Get an array of the names exported by a module, with optionally more module globals according to the additional parameters.

names(x::DataType)

Get an array of the fields of a data type.

isconst([m::Module, ]s::Symbol) → Bool

Determine whether a global is declared const in a given module. The default module argument is current_module().

isgeneric(f::Function) → Bool

Determine whether a function is generic.

function_name(f::Function) → Symbol

Get the name of a generic function as a symbol, or :anonymous.

function_module(f::Function, types) → Module

Determine the module containing a given definition of a generic function.

functionloc(f::Function, types)

Returns a tuple (filename,line) giving the location of a method definition.

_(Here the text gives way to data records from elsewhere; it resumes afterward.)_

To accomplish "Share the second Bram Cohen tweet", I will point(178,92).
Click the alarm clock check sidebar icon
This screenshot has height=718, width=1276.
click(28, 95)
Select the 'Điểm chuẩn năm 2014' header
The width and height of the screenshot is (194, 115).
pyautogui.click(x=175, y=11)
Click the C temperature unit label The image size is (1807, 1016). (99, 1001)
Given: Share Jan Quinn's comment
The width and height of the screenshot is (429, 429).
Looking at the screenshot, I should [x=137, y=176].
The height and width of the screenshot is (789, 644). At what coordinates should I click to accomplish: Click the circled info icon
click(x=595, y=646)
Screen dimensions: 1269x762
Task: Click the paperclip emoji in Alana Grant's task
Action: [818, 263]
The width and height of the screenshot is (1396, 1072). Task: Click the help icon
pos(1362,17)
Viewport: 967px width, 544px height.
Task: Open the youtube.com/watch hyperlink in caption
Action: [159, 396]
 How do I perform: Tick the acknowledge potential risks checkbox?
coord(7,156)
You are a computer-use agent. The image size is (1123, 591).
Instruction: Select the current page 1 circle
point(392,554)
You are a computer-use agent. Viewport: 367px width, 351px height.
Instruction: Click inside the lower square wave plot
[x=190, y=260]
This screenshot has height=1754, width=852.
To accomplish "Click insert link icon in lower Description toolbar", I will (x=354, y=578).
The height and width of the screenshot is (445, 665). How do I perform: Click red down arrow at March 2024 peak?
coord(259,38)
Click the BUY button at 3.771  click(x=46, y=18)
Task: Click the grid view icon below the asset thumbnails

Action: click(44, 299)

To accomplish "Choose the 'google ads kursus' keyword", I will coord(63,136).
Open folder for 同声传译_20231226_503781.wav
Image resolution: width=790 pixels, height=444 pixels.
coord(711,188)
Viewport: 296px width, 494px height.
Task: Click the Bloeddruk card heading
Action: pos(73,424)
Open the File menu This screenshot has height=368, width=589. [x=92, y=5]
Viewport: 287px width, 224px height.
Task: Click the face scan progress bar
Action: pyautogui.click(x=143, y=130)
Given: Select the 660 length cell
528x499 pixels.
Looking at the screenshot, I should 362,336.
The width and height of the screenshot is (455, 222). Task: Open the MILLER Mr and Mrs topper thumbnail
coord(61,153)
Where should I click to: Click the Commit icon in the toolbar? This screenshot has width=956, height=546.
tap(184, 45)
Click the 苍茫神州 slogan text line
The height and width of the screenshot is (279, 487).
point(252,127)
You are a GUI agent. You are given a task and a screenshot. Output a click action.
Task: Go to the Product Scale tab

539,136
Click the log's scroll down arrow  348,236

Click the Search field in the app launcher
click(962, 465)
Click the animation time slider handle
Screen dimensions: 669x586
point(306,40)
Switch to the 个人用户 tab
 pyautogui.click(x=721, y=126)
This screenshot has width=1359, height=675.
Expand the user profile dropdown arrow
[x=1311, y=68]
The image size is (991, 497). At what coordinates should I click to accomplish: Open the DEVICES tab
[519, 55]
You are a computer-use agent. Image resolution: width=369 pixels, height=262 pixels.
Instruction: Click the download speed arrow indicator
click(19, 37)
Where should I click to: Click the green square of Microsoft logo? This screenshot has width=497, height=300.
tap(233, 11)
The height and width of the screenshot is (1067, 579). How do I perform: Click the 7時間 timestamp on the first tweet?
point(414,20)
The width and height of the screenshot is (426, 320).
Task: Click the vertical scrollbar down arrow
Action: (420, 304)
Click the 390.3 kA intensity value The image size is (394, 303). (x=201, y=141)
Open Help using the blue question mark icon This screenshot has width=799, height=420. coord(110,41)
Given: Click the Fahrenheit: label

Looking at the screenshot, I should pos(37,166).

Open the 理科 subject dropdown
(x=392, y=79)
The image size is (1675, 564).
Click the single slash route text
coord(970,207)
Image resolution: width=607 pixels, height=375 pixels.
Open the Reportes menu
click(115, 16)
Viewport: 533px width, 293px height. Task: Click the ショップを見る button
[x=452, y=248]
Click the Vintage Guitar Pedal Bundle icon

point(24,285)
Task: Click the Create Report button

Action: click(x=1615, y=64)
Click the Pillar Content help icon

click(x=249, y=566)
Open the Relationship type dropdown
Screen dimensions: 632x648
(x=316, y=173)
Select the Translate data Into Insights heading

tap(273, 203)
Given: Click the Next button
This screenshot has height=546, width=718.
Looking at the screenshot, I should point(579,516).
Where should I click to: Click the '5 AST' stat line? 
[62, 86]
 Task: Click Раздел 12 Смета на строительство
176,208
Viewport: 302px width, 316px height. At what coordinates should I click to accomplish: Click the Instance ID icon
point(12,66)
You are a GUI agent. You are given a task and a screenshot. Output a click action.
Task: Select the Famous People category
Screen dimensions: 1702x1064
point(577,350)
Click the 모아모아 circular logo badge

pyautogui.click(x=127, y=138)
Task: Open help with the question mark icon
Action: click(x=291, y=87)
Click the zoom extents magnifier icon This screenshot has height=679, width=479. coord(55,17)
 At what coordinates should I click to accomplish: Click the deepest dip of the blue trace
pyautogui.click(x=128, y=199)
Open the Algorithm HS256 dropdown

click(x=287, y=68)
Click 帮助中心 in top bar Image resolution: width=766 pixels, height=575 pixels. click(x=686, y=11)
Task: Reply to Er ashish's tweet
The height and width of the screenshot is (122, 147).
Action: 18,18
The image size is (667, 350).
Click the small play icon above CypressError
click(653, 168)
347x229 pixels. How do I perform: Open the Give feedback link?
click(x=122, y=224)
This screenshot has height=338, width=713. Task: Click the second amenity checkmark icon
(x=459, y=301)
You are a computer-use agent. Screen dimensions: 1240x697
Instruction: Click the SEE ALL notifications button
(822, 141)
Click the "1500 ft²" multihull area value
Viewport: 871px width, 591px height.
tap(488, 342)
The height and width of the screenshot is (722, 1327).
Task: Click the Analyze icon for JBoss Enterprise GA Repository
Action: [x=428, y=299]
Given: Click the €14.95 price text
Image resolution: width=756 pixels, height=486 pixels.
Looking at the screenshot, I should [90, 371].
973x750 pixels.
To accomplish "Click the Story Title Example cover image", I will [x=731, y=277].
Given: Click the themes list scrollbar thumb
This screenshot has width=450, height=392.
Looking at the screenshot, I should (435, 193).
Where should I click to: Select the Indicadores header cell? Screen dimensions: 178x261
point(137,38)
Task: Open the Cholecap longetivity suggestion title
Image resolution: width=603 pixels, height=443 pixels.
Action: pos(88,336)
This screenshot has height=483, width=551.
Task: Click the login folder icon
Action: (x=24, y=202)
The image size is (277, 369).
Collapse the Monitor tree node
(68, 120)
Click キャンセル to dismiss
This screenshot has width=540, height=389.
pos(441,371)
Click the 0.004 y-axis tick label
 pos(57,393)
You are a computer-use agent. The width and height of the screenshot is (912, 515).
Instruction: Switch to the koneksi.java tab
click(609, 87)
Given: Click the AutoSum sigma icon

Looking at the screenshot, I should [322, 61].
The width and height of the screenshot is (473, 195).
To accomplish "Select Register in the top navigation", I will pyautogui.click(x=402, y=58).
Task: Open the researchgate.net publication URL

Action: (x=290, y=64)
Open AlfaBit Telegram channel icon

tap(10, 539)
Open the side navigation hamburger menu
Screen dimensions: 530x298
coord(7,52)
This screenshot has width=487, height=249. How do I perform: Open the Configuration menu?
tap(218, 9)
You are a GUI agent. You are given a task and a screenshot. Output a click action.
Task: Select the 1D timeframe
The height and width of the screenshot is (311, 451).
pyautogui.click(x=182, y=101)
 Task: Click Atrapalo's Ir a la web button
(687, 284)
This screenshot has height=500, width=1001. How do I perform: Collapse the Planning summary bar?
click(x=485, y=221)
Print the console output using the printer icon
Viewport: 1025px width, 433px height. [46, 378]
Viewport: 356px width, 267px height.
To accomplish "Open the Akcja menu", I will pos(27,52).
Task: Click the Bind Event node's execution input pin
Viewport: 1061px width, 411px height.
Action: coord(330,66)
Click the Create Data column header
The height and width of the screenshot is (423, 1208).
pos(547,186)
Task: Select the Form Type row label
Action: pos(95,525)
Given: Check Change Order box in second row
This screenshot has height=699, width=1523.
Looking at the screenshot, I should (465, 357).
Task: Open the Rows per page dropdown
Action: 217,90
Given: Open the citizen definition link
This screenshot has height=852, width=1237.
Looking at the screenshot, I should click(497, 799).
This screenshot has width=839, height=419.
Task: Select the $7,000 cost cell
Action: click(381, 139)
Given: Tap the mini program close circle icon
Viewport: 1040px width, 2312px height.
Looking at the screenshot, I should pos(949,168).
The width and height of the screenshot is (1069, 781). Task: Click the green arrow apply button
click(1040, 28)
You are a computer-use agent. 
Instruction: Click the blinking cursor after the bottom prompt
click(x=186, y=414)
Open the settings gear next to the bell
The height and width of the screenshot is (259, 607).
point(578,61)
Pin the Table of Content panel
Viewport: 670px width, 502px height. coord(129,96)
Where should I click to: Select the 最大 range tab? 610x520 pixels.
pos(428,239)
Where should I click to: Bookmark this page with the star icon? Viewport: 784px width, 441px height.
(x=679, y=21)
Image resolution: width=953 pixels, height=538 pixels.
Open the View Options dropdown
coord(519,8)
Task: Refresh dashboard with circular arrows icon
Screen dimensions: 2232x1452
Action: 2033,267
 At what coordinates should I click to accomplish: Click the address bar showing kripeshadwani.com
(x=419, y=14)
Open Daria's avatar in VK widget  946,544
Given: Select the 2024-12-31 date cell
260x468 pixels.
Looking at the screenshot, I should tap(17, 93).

functionlocs(f::Function, types)

Returns an array of the results of functionloc for all matching definitions.

Internals

gc()

Perform garbage collection. This should not generally be used.

gc_disable()

Disable garbage collection. This should be used only with extreme caution, as it can cause memory use to grow without bound.

gc_enable()

Re-enable garbage collection after calling gc_disable.

macroexpand(x)

Takes the expression x and returns an equivalent expression with all macros removed (expanded).

expand(x)

Takes the expression x and returns an equivalent expression in lowered form

code_lowered(f, types)

Returns an array of lowered ASTs for the methods matching the given generic function and type signature.

@code_lowered()

Evaluates the arguments to the function call, determines their types, and calls the code_lowered function on the resulting expression

code_typed(f, types)

Returns an array of lowered and type-inferred ASTs for the methods matching the given generic function and type signature.

@code_typed()

Evaluates the arguments to the function call, determines their types, and calls the code_typed function on the resulting expression

code_llvm(f, types)

Prints the LLVM bitcodes generated for running the method matching the given generic function and type signature to STDOUT.

@code_llvm()

Evaluates the arguments to the function call, determines their types, and calls the code_llvm function on the resulting expression

code_native(f, types)

Prints the native assembly instructions generated for running the method matching the given generic function and type signature to STDOUT.

@code_native()

Evaluates the arguments to the function call, determines their types, and calls the code_native function on the resulting expression

precompile(f, args::(Any..., ))

Compile the given function f for the argument tuple (of types) args, but do not execute it.